PROVIDED INFORMATION.
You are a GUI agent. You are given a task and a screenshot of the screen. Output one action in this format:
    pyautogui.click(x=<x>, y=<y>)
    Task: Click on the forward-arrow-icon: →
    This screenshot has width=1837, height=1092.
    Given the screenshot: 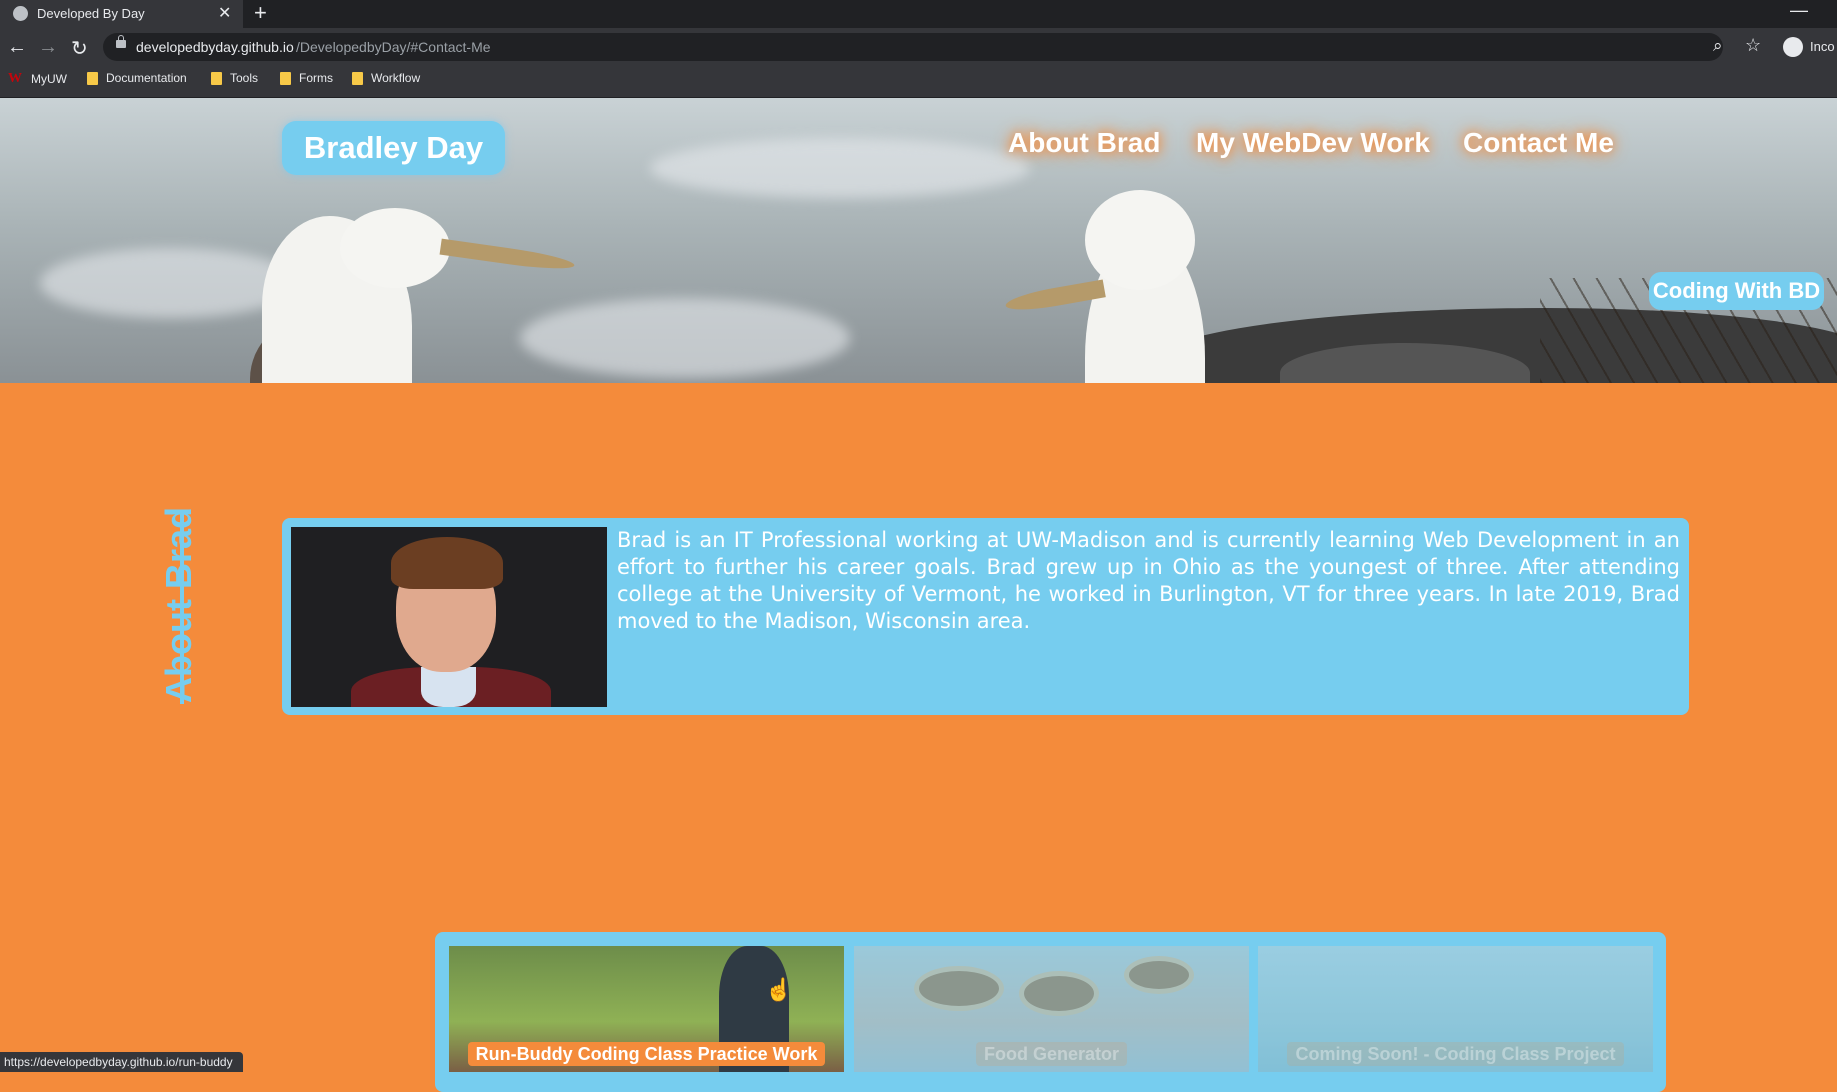 What is the action you would take?
    pyautogui.click(x=48, y=48)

DIRECTIVE.
Copy the records above word for word, from their first line through the line containing "This screenshot has".

SOLUTION BELOW.
You are a GUI agent. You are given a task and a screenshot of the screen. Output one action in this format:
    pyautogui.click(x=<x>, y=<y>)
    Task: Click on the forward-arrow-icon: →
    This screenshot has width=1837, height=1092.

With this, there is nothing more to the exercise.